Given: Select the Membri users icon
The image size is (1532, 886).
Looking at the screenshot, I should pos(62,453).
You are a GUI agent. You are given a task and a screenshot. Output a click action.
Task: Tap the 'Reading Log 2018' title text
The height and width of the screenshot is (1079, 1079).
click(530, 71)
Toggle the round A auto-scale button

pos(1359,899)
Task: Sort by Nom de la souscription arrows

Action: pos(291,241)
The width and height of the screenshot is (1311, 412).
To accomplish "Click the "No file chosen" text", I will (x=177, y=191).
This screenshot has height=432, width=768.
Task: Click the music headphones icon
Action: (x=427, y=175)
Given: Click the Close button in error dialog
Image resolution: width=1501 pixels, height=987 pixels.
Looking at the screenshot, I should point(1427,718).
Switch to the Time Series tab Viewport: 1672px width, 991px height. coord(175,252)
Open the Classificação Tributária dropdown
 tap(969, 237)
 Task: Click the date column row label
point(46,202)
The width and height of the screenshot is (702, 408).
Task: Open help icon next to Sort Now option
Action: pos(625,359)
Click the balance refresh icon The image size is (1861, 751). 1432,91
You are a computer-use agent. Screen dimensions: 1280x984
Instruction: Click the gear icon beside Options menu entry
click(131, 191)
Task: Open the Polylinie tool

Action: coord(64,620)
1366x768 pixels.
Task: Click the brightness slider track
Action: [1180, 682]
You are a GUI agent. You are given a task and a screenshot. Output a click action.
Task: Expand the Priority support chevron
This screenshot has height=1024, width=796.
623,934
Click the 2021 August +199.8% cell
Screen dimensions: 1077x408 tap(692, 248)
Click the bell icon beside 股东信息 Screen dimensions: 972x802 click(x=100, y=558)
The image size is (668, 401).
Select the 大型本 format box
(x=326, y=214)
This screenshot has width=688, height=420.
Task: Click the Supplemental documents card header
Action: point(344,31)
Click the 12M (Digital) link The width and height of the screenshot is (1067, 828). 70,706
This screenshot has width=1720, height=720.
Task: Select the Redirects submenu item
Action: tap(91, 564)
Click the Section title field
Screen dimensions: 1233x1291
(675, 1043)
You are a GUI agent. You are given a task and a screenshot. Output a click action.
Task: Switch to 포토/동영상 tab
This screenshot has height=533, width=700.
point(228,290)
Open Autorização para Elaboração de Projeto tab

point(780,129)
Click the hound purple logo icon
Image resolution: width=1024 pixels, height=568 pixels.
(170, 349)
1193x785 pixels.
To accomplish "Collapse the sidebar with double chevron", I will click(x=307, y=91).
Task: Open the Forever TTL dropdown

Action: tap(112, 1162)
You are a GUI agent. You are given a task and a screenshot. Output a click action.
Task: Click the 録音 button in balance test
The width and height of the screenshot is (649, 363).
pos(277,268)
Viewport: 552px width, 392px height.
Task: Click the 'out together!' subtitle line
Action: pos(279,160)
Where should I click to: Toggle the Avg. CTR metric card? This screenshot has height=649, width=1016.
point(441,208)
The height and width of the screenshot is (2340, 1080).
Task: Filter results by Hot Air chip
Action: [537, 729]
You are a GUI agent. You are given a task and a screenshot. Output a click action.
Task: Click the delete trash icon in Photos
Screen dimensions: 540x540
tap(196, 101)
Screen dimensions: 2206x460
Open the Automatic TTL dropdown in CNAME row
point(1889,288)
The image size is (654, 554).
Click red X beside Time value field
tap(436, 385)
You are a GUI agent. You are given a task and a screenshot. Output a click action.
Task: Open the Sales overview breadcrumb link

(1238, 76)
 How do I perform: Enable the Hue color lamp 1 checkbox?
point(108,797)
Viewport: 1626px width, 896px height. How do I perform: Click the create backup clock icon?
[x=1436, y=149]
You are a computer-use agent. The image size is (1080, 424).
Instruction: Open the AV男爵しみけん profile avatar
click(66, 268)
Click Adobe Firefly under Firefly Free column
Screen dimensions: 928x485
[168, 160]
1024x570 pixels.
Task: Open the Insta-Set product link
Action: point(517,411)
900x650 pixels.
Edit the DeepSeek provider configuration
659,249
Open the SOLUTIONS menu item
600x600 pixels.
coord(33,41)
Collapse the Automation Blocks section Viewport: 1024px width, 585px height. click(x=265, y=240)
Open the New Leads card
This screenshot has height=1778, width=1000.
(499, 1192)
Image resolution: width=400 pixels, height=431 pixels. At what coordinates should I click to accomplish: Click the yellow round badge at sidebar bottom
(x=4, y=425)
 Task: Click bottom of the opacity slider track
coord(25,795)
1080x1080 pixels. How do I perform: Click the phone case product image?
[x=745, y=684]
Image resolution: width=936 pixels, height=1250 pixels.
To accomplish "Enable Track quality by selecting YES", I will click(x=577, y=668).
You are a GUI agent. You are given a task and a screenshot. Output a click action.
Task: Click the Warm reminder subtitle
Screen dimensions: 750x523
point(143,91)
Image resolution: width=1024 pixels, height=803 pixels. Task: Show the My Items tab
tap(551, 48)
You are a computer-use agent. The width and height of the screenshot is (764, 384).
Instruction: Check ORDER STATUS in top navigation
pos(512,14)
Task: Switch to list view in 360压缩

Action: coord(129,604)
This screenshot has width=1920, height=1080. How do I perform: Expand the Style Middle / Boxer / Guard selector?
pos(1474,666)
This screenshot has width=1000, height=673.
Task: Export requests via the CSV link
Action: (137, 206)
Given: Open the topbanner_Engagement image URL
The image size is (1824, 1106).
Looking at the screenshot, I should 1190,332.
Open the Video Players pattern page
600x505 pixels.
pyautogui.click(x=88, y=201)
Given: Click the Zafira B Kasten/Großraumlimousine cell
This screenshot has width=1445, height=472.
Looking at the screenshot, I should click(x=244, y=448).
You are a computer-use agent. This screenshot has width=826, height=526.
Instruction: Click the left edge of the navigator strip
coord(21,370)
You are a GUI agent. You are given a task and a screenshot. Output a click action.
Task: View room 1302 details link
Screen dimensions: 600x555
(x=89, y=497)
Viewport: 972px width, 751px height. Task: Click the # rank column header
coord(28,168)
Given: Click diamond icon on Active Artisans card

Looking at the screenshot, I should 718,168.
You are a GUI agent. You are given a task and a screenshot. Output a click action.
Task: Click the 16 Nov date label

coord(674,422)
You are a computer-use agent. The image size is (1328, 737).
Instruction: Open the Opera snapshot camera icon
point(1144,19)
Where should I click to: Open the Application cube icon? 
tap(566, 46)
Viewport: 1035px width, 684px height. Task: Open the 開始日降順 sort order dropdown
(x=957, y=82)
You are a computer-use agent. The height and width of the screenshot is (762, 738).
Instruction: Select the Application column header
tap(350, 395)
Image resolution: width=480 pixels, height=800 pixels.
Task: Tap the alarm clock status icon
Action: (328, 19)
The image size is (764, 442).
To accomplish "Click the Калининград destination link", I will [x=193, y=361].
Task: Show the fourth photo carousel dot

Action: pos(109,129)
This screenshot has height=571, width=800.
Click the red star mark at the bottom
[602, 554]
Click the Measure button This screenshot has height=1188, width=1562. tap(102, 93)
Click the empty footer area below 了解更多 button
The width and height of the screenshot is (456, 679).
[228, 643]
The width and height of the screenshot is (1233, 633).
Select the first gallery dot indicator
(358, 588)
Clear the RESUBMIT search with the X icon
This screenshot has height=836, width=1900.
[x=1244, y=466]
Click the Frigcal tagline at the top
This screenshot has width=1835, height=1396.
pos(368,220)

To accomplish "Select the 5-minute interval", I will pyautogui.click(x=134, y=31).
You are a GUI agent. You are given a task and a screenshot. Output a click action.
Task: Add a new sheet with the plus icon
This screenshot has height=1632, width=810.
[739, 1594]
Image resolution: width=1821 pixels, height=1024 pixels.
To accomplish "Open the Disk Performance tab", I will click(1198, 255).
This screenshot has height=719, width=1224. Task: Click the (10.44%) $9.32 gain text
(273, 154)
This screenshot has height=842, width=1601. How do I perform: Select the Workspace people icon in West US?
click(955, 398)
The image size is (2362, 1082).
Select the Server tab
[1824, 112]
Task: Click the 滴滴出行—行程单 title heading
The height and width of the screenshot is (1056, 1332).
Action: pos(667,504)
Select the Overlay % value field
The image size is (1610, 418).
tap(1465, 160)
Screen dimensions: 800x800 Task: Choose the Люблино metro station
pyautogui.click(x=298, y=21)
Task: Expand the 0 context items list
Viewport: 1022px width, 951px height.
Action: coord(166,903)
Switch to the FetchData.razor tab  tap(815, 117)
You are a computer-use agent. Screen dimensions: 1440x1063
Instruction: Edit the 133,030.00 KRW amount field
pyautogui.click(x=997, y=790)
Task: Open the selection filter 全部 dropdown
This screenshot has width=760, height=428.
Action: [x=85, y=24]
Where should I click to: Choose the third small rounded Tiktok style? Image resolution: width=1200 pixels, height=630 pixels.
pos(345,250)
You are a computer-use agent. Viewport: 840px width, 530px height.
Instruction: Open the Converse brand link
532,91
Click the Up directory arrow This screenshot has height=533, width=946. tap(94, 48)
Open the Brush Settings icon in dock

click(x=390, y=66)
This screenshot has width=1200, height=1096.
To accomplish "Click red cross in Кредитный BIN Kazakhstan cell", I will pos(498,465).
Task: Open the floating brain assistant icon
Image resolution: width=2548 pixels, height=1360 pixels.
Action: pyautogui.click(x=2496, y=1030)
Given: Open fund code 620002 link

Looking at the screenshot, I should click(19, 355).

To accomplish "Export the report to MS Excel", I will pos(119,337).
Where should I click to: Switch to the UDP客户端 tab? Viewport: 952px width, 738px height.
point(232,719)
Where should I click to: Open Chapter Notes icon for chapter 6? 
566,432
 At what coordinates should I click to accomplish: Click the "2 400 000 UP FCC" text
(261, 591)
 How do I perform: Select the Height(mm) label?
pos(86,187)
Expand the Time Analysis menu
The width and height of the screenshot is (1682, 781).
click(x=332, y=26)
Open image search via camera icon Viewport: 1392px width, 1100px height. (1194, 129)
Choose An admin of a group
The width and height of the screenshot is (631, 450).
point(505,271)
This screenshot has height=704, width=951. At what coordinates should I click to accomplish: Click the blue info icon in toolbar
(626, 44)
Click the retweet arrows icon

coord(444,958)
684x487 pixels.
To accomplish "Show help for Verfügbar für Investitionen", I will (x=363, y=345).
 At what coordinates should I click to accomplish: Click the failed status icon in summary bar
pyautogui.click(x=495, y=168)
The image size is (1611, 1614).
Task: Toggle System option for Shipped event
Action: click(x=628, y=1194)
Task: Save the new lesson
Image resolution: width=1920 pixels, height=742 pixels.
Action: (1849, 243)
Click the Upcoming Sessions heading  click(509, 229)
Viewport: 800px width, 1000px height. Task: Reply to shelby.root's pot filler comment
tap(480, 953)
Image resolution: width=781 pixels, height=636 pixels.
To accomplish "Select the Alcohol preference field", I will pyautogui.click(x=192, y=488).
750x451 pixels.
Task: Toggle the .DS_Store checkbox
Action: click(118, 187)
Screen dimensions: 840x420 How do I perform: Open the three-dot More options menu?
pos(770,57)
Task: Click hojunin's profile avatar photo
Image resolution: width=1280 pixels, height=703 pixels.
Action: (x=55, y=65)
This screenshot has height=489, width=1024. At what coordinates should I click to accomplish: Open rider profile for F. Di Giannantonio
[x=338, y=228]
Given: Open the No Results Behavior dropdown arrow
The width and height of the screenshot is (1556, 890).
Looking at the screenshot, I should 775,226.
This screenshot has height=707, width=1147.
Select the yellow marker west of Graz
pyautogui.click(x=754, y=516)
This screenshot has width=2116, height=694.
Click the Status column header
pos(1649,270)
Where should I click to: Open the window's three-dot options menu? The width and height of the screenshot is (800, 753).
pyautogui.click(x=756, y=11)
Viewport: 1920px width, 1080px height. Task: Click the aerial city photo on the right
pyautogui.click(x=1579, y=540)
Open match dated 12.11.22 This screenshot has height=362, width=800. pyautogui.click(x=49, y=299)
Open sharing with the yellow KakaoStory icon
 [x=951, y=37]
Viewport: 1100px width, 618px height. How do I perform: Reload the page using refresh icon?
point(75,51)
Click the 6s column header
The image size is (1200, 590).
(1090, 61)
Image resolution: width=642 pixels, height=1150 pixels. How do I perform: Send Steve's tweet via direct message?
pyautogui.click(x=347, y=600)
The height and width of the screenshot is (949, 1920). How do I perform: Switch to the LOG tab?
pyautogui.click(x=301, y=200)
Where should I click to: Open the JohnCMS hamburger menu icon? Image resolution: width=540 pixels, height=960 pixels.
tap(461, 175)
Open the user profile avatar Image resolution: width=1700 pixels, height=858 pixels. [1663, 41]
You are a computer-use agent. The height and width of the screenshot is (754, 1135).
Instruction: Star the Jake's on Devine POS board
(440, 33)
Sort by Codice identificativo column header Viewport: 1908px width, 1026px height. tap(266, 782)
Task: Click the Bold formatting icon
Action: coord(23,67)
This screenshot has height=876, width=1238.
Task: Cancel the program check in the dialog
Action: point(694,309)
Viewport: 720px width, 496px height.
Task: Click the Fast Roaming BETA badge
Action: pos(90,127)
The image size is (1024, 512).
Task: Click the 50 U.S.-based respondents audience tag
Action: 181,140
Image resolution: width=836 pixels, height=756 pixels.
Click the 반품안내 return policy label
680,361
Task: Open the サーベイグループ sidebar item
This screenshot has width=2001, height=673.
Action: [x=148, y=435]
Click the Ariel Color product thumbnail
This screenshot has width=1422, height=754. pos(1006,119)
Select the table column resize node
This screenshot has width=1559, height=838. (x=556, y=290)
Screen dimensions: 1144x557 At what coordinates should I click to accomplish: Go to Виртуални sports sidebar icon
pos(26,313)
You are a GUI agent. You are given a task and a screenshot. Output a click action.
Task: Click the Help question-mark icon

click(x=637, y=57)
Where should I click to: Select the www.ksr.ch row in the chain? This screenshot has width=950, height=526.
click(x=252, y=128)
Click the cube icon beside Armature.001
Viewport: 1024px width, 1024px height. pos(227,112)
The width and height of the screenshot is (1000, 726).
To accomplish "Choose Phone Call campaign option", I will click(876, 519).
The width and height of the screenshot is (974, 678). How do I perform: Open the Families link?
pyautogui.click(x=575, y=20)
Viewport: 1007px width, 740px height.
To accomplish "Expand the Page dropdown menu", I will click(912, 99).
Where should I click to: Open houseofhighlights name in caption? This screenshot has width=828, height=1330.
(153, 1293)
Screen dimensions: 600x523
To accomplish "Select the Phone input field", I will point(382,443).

###

Exercise aim
From the records, copy every line that has the string "search" in it.

Exercise answer
Clear the RESUBMIT search with the X icon
Open image search via camera icon Viewport: 1392px width, 1100px height. (1194, 129)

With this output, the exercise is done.